AI browser wars and the future of the internet

When Perplexity offered $34.5 billion for Google’s Chrome browser, many guessed it was a publicity stunt. That price is more than double the value of Perplexity, a company that made a similar bid to merge with TikTok back in January. 

Sam Altman chimed in that OpenAI would gladly buy Chrome as well if Google is forced to sell. OpenAI is working on its own web browser, and this week, an engineer spotted a hint that it can be controlled by ChatGPT Agent

Breaking into the browser market has traditionally required distribution muscle, as Microsoft showed with Internet Explorer in the 90s and Google with Chrome in the 00s. Could ChatGPT’s 700 million weekly users be enough to make a dent? 

For Perplexity, whose Comet browser launched about a month ago, buying an existing user base makes a lot of sense, and offering double what their company is currently valued at shows how serious they might be. 

The web is changing. AI search is supplanting traditional Google search. Zero-click searches are surging. Media are figuring out new business models less dependent on organic search traffic. Businesses are rethinking their content strategies. Everything that worked for years is quickly becoming less effective, if not obsolete. 

Browsers that send agents out onto the internet to research, plan, even buy on behalf of their users will change the way we communicate. Who is your website for? The human who skims, shares, and decides? Or the bot that extracts, synthesizes, recommends, and acts? 

It’s both, and it’s time to start thinking about how to ensure your messaging is cohesive across all platforms and your content is as optimized for AI bots as it is clear and resonant to humans. 

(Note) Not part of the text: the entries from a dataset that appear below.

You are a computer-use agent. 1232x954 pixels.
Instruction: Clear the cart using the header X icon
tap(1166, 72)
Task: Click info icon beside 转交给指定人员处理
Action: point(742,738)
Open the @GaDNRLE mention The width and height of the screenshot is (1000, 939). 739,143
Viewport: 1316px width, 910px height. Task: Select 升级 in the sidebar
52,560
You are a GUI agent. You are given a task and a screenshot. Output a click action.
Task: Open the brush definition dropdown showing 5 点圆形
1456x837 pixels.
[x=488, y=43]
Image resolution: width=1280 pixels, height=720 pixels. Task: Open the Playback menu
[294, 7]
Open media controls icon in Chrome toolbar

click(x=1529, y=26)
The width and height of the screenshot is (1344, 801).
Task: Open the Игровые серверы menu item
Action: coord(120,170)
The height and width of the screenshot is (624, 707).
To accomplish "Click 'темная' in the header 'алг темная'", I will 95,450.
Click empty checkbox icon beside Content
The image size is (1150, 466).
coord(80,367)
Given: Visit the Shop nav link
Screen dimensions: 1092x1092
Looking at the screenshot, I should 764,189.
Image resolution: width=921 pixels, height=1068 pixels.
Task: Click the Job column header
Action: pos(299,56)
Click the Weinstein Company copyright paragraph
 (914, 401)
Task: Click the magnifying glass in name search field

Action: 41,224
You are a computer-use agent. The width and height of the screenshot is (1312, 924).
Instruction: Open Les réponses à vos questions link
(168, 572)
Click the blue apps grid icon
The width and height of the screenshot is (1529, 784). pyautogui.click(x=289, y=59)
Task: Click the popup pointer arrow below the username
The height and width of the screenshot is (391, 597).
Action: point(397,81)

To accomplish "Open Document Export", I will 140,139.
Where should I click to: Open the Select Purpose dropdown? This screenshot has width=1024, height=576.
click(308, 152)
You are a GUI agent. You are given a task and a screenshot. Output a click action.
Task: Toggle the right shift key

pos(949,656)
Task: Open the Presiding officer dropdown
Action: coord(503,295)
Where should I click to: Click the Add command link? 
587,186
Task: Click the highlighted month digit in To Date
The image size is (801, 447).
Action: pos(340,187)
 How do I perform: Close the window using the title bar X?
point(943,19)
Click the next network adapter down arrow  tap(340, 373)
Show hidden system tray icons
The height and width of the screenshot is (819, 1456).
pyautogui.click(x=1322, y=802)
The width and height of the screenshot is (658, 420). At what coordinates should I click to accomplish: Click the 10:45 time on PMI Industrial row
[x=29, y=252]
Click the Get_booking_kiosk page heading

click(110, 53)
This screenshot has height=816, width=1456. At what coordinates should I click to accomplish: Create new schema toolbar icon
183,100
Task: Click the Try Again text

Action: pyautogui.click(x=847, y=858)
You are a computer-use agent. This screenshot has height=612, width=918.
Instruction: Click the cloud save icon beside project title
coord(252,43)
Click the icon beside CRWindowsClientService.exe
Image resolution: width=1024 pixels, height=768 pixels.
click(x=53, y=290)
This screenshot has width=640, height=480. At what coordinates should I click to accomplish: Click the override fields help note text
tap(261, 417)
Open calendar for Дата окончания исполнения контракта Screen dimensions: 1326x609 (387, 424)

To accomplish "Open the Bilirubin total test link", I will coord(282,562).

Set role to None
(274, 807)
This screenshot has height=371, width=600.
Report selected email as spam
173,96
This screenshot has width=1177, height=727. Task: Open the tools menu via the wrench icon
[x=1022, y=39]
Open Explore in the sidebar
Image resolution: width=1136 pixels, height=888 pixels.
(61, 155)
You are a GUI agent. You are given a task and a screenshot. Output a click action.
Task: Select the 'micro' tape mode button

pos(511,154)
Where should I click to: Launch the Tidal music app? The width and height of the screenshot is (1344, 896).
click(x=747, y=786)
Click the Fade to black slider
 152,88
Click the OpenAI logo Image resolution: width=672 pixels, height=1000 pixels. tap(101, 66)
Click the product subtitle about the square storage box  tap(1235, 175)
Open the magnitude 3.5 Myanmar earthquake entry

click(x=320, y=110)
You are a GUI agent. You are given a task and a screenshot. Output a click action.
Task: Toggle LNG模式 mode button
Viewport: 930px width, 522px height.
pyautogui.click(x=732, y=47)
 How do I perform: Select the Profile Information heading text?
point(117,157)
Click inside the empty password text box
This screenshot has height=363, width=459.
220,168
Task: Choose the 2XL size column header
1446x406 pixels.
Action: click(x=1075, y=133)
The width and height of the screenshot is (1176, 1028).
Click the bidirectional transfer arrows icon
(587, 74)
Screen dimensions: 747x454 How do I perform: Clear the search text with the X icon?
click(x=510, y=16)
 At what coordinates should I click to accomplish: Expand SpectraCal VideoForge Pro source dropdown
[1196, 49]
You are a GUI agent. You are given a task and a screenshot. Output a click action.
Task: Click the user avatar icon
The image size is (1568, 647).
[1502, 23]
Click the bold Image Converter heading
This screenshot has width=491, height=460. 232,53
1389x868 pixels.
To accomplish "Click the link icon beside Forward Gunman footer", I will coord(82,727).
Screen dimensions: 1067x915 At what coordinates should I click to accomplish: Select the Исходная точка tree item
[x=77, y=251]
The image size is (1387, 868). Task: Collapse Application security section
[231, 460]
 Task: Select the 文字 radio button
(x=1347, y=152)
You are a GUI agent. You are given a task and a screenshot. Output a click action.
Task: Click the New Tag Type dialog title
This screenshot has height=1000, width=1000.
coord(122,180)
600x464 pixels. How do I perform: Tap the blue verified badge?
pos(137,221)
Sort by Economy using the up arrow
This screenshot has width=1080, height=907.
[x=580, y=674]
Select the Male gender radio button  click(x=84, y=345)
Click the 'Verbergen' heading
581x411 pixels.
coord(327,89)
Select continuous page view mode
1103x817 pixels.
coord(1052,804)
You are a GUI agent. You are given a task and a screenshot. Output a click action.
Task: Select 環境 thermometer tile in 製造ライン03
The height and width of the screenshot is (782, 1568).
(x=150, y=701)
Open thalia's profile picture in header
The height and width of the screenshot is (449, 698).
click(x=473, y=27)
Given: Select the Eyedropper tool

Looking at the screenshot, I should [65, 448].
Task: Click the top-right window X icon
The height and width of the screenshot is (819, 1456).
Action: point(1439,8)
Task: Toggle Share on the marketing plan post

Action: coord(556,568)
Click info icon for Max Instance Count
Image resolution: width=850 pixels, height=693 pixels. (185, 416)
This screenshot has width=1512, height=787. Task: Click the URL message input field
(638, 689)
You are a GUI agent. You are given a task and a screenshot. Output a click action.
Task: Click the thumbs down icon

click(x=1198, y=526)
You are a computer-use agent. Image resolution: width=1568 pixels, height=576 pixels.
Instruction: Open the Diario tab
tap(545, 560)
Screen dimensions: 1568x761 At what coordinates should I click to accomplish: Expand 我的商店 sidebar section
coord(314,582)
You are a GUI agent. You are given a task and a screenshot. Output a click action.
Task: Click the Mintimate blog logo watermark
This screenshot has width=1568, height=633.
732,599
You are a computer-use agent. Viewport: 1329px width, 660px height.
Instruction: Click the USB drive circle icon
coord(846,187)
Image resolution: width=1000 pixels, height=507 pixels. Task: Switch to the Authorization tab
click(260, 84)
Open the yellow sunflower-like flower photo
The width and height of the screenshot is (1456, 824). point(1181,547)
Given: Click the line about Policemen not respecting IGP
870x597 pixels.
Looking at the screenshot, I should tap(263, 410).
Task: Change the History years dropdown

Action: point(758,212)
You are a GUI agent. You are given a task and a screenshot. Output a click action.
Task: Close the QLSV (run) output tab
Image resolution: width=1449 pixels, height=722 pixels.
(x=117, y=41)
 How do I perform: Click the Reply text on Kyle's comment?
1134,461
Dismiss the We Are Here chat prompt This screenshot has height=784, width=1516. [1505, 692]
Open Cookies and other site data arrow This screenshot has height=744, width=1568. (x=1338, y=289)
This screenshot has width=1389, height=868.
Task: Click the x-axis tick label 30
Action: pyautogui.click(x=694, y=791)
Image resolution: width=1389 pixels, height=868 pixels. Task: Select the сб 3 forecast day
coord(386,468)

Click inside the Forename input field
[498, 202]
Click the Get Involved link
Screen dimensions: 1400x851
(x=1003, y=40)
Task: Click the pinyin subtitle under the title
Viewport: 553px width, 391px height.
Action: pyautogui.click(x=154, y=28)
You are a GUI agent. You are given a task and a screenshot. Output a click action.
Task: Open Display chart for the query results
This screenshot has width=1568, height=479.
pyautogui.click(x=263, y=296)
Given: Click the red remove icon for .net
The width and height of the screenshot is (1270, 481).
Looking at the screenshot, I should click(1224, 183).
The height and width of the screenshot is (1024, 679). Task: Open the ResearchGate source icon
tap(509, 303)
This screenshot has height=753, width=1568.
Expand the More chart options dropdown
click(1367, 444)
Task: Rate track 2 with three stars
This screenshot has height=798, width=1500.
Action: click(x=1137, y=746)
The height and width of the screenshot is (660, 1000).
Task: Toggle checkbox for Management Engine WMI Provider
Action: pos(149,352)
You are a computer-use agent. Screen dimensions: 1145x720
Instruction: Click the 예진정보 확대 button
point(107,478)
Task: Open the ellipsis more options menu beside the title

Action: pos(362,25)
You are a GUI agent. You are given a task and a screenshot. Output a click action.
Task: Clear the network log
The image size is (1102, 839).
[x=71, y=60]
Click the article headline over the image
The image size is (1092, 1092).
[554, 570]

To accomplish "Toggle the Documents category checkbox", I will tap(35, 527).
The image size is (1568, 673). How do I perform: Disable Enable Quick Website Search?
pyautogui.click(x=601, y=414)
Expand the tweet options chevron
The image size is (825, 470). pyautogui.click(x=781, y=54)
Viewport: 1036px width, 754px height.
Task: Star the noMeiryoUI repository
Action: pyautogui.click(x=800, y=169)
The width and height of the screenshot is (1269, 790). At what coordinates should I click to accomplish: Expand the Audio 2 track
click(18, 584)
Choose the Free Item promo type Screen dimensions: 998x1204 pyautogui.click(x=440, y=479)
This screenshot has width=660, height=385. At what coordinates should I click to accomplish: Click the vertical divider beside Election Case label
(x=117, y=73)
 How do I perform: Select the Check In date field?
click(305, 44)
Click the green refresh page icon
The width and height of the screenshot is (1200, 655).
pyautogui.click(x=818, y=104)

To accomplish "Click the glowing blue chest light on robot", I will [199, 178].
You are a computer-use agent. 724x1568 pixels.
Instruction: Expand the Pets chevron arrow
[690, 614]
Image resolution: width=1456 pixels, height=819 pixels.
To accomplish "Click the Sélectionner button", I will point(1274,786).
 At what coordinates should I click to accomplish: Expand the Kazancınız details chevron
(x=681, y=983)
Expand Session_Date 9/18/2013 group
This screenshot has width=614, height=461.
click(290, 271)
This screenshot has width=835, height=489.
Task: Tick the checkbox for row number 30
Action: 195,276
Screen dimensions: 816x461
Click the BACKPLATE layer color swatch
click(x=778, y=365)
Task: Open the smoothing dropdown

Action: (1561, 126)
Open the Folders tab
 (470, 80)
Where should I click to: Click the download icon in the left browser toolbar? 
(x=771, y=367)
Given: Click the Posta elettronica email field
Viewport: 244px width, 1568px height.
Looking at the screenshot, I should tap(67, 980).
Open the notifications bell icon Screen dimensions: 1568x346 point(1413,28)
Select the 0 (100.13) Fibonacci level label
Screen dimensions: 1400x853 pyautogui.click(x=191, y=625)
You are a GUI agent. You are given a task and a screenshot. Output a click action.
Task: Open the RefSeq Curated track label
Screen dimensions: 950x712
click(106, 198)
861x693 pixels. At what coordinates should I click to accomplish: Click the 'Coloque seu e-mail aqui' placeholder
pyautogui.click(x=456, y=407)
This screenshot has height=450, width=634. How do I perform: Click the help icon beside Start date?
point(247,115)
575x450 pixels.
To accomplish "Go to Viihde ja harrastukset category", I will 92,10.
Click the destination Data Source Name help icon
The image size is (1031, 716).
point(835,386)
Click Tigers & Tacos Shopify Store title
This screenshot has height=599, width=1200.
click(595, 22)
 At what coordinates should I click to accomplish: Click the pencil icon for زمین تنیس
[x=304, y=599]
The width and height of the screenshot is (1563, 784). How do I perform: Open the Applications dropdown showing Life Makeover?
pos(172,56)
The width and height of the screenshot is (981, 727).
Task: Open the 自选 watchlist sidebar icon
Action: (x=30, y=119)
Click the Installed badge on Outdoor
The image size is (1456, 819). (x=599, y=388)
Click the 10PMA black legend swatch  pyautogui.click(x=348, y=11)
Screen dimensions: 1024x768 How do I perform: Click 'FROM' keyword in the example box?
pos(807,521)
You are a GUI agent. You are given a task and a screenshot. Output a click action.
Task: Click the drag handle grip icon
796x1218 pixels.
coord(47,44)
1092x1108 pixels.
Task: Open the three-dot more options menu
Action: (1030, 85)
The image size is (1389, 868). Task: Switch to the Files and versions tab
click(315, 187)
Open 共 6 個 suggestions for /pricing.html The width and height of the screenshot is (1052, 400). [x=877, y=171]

We’ll have to wait and see who controls Chrome when all the dust settles, but for now, all signs point to a more agentic web browsing experience in the coming years.

Elsewhere …

🗣️ The new “it’s not X, it’s Y”

What’s happening: The GPT-5 update has changed the way ChatGPT writes. It seems to have cut down on em dashes, the rule of three, and the “it’s not X, it’s Y” construction that were all hallmarks of 4o. But GPT-5 has its own tells.

Watch out for: Instead of “it’s not X, it’s Y,” GPT-5 flips it to “it’s Y, not X.” For example, “A go-to-market built for households, not headlines.”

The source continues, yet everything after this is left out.